Handout 017: Panel Data

This handout introduces/extends estimation procedures for panel data. Note that the Bailey “Computing Corners” will still be useful.

Overview

We begin with an example of something that we know won’t work: a simple, pooled cross-sectional analysis. We fit a standard OLS regression in which we regress an indicator of military expenditure (wdi_expmilgdp, military expenditure as percent of GDP) on real per capita GDP, Economic Globalization (an index created by a social scientist named Axel Dreher), and regime type (Polity score).

out.plain <- lm(wdi_expmilgdp~I(wdi_gdppcpppcon/1000)+dr_eg+p_polity2,data=data)

# The I() operator lets us make transformations to the data 
# directly from the regression line.
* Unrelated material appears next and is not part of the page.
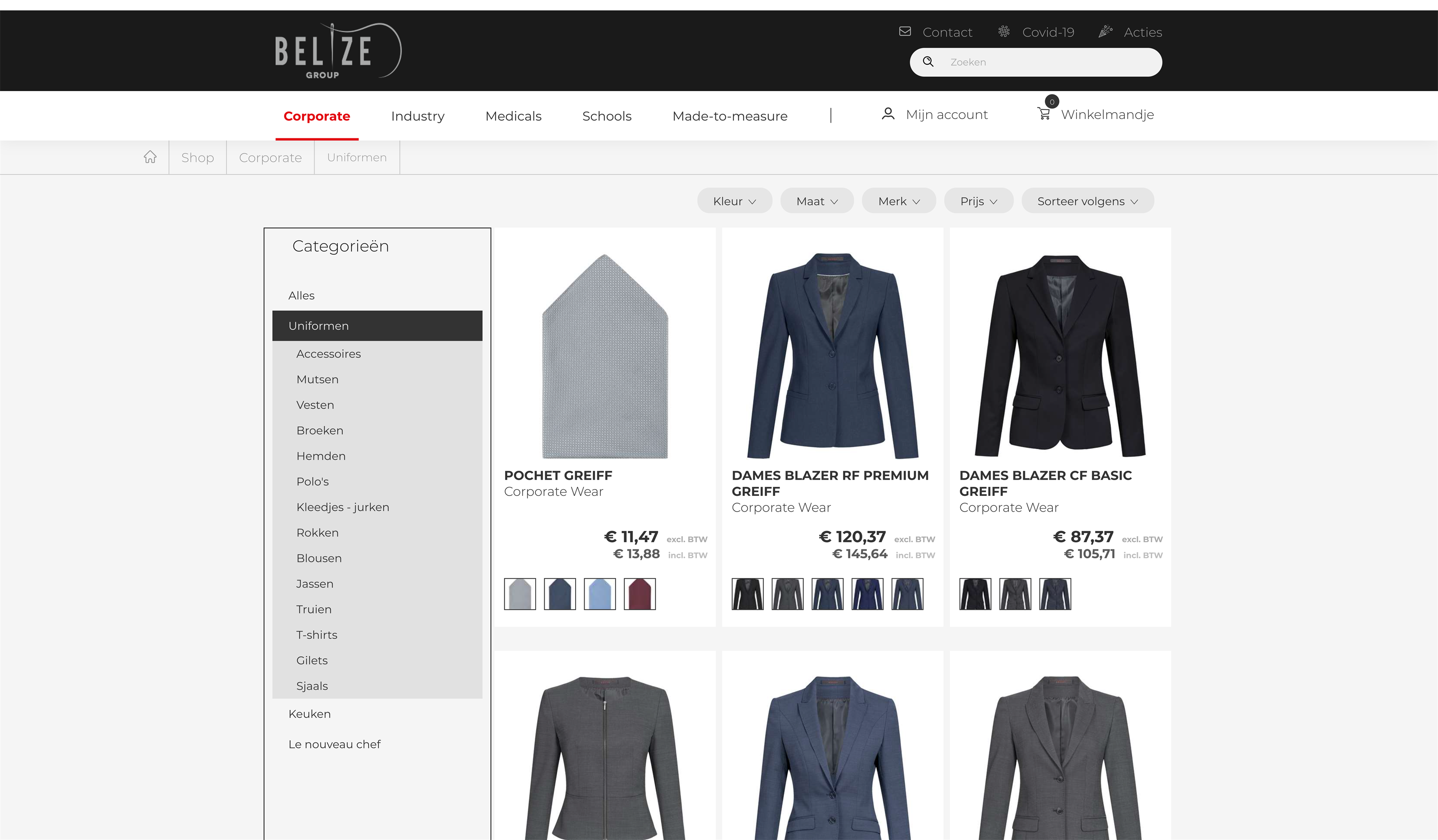The image size is (1438, 840).
Task: Select the burgundy Pochet Greiff swatch
Action: click(x=639, y=594)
Here, I'm rescaling
# Real Per Capita GDP because the coefficients are easier to interpret
# when this variable is in thousands than in single dollars

# Note wdi_gdppcpppcon, which is the World Development Indicator's
# GDP Per Capita
# at Purchasing Power Parity
# in Constant (2011) dollars...
# which makes for an ugly but precise variable name

This is just for illustration, though; since we know that this is panel data (look at the data using something like head(data[,1:10]) to see for yourself!) we know that we should begin thinking about how that knowledge changes our modeling strategy. For instance, we can use the least-squares dummy method:

out.lsdv <- lm(wdi_expmilgdp~I(wdi_gdppcpppcon/1000)+dr_eg+p_polity2+as.factor(cname),data=data)
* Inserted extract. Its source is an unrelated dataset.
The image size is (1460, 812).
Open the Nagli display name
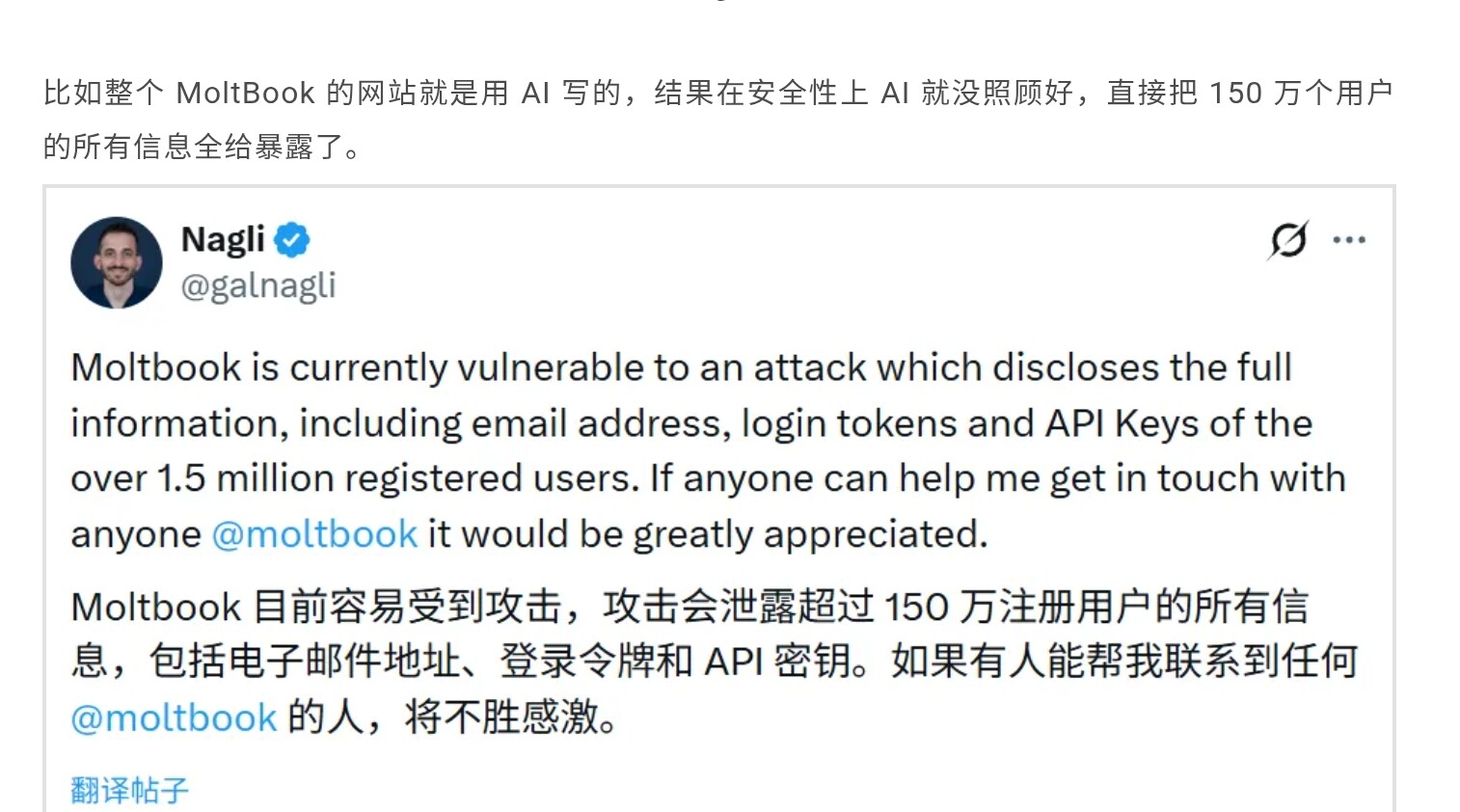tap(223, 239)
(Why these variables? We might think that military expenditure is affected by societies’ wealth, regime type, and integration into the global economy.)

And now compare them

stargazer(out.plain,out.lsdv,
          type="html", 
          column.labels = c("Plain","With Fixed Effects"),title="Comparing Pooled and Fixed-Effects",
          omit="as.factor",
          covariate.labels = c("Per Capita GDP in 1000s", "Economic Globalization", "Polity 2 Score"),
          notes=c("Fixed effects estimated but not shown in Fixed Effects column"),
           add.lines = list(c("Fixed effects?", "No", "Yes")),
         dep.var.labels = "Military Expenditure"
          )

**Comparing Pooled and Fixed-Effects**

	Dependent variable:

	Military Expenditure
	Plain	With Fixed Effects
	(1)	(2)

Per Capita GDP in 1000s	0.027^***	-0.034^***
	(0.004)	(0.012)

Economic Globalization	-0.007^*	-0.033^***
	(0.004)	(0.006)

Polity 2 Score	-0.101^***	-0.024
	(0.009)	(0.017)

Constant	2.664^***	3.702^***
	(0.176)	(0.502)


Fixed effects?	No	Yes
Observations	2,806	2,806
R²	0.077	0.427
Adjusted R²	0.076	0.396
Residual Std. Error	2.580 (df = 2802)	2.086 (df = 2665)
F Statistic	78.432^*** (df = 3; 2802)	14.161^*** (df = 140; 2665)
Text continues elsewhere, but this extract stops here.